Once a new module has been written, or if something new should be tried, a new testing-module should be written. A testing-module usually consists of a simple chain with some output that tells the user whether the test has succeeded or not. It is the first step towards writing a Radio and using a new or modified module in real-time.


If you want to start a new test, create a new directory under Test/ and add the name to the line

DIRS = FirstChain Memory ... 
of the file Test/Makefile. Like this your test will be automatically built when using make whole. Next cd in your new directory and copy some files:

cp ../../Conventions/test_template.c \

   ../../Conventions/Makefile.module . 

The test_template.c should be renamed to something fitting the pattern test_*.c, and this name should be appended to the line

of the Makefile (which has been renamed from Makefile.module). Now you are ready to modify your test_*.c file and test it out, using


make user 

You can also have a look into different files that you find in the directory Testing/* to see different techniques on how to do strange things.


The main-part of the module is in the function start_it. It is called once when the module is loaded. For a small testing-module you want to make perhaps only a small chain, something like

swr_chain_create( NEW_SPC_VAR( ''random'', rnd ),

                  NEW_SPC( ''modulator'' ),

                  NEW_SPC( ''demodulator'' ),

                  NEW_SPC_VAR( ''sink'', sink ),

                  CHAIN_END ); 

This leads to an empty chain, because all modules (with the exception of the STFA and the block module) have an input- and output-size of 0. So we need to set one module to a given size:

swr_sdb_set_config_int( sink, ''size'', 128 ); 
And while we're at it, we can tell the sink module, that it should count the occurences of the different values:

swr_sdb_set_config_int( sink, ''flag'', 2 ); 
For further explanation, you can turn to the explanation of the sink module.
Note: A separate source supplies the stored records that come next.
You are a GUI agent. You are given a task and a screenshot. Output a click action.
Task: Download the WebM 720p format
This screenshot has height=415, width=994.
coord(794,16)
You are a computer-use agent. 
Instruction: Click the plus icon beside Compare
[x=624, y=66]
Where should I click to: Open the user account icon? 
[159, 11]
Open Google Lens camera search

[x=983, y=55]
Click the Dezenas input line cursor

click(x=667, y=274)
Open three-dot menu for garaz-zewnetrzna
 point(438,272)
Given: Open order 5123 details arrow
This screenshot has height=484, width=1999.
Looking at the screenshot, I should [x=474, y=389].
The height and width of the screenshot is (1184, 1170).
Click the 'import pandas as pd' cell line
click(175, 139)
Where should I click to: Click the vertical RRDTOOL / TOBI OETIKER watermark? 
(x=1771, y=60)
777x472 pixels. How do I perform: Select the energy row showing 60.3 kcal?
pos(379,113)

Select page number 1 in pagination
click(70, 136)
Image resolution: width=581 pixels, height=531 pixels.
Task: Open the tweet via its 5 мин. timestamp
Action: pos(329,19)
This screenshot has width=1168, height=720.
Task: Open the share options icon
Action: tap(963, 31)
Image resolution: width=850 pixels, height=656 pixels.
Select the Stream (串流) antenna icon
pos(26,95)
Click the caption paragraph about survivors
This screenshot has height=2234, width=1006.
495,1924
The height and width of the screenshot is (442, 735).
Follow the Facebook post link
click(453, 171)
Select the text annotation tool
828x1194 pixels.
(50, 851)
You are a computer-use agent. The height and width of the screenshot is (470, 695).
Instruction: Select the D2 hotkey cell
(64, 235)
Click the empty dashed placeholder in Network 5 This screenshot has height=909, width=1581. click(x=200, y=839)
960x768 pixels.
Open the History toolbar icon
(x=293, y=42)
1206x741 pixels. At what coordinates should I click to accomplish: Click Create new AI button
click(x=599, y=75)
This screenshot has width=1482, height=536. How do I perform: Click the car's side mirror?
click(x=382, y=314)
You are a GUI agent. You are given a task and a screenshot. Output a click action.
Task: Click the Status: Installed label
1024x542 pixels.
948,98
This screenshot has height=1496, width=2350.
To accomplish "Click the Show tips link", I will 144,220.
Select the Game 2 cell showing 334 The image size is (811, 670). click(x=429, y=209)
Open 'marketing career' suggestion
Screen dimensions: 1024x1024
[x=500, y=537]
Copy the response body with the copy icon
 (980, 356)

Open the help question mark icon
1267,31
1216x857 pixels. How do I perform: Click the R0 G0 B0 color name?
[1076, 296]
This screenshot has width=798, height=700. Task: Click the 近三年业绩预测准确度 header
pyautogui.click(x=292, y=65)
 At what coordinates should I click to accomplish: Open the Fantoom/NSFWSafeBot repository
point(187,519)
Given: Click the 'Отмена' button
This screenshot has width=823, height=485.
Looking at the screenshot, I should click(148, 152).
Now that the chain has been created and configured, it still needs to be activated at least once, so that something happens:

swr_sdb_seng_msg( rnd, SUBS_MSG_USER, NULL, -1 ); 
Which sends a user-defined message to the random module. It will now traverse the whole chain and the sink module will output the occurances of the different values. To compile and start it, type the following commands:


make user 

As the size of the sink-input is only 128, this will not be very representativ for the random-number generator. You may increase the size of the sink-input to something like 65536 or even more, to see how the random-number generator works.